Sir Tim Rice, known for his award-winning collaborations with Sir Andrew Lloyd Webber, has been awarded an Honorary Doctorate of Arts by Leeds Beckett University for his contribution to the industry. Having co-written renowned musicals such as Joseph and the Amazing Technicolor Dreamcoat, Jesus Christ Superstar and Evita with Lloyd Webber, as well as working on Walt Disney film soundtracks The Lion King, Beauty and the Beast and Aladdin, it’s no wonder Rice is considered an asset to the arts.
After receiving his award, Rice said: ‘I am very honoured to be given any award at all in any circumstance and one from such a distinguished university is terrific.’ Vice Chancellor of Leeds Beckett University, Professor Susan Price, said of Rice: ‘[he] is an inspiration and prolific figure in the history of British music and theatre. It was a delight to welcome him to our Headingley Campus and to recognise his enormous contribution to music and the arts.’
Though he originally planned a career as a solicitor, Rice became a management trainee at EMI records in 1965, and not long after that he met fellow struggling songwriter Lloyd Webber. Of his career, Sir Tim said: ‘I never really thought about going into the theatre world when I was young, I didn’t know much about the theatre but I knew a little bit about musicals from my parent’s record collection. It was through meeting Andrew Lloyd Webber really. I was writing pop songs, he was trying to write theatre stuff, our paths crossed and we decided to go for his idea, which was very sensible because we would never have been better than the Beatles or the Rolling Stones but there was nobody doing what we were trying to do.’

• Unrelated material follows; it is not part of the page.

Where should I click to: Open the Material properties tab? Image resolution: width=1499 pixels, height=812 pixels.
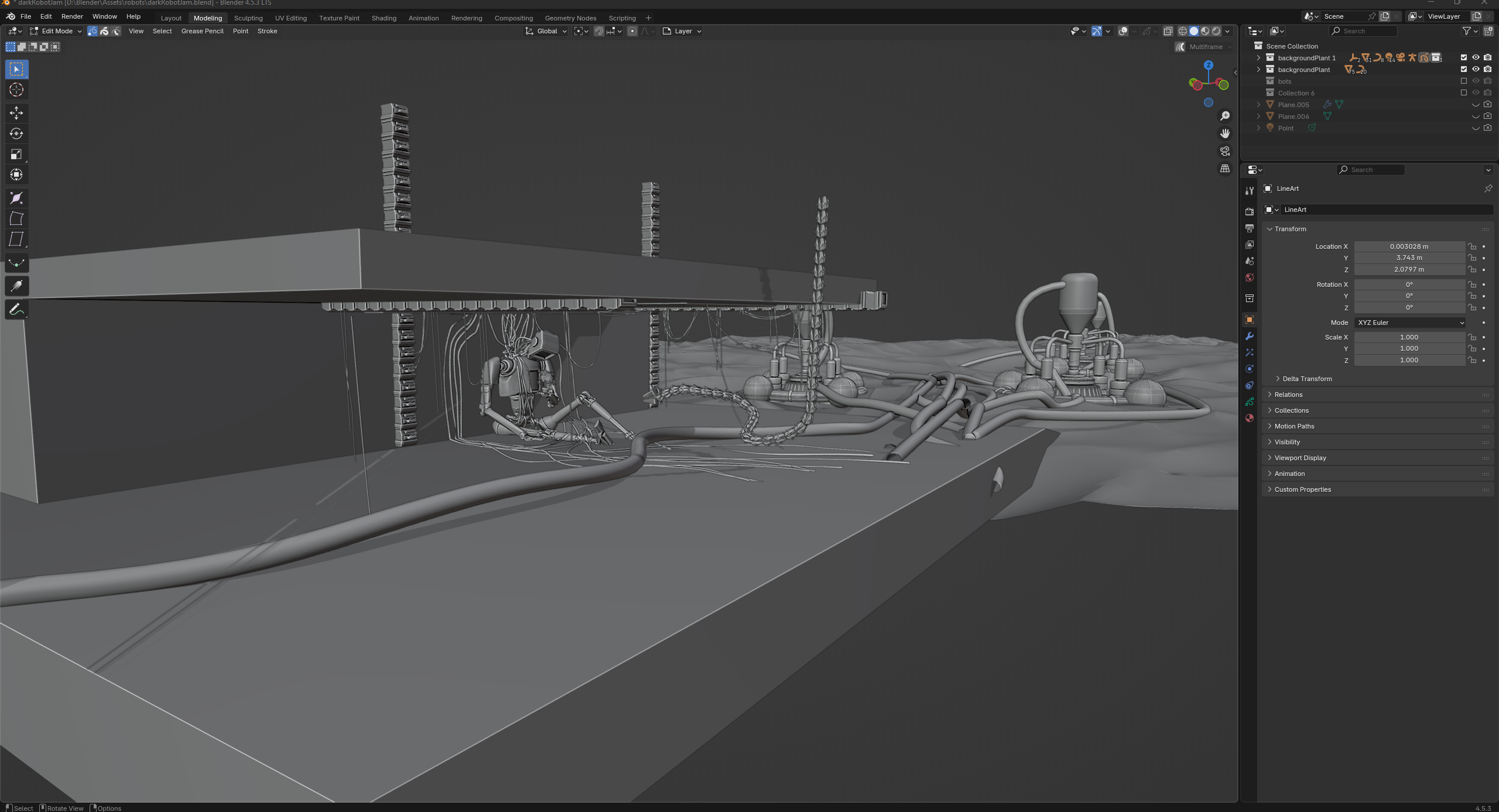[x=1249, y=418]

An indisputable genius, Rice was knighted for his services to music in 1994, boasts a star on the Hollywood Walk of Fame, and has received top industry accolades, including Academy and Tony Awards.

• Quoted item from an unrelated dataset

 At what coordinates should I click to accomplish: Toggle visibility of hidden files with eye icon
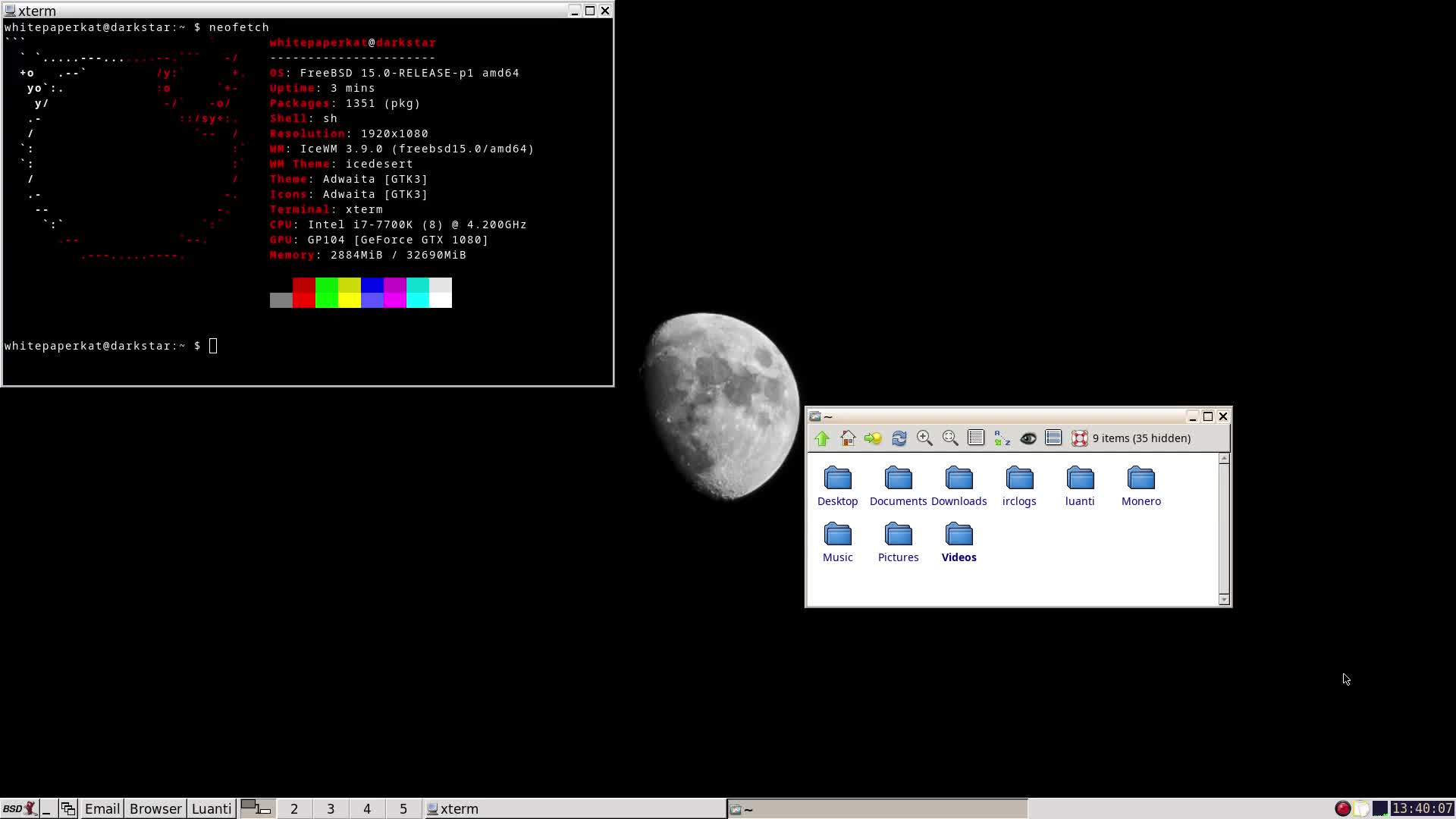(x=1028, y=438)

His acknowledgement of recent cuts to arts funding came through in his advice for graduating arts students: ‘You’ve got to be quite enthusiastic about your job, there’s no point in doing something you don’t like.’ He added: ‘If you are genuinely interested in the arts, even if you don’t think you have an incredible basic talent, there are so many things you can do that aren’t actually being an artist; you can be behind the scenes which doesn’t involve getting up on the stage or painting. It’s the people behind the scenes that make the most money.’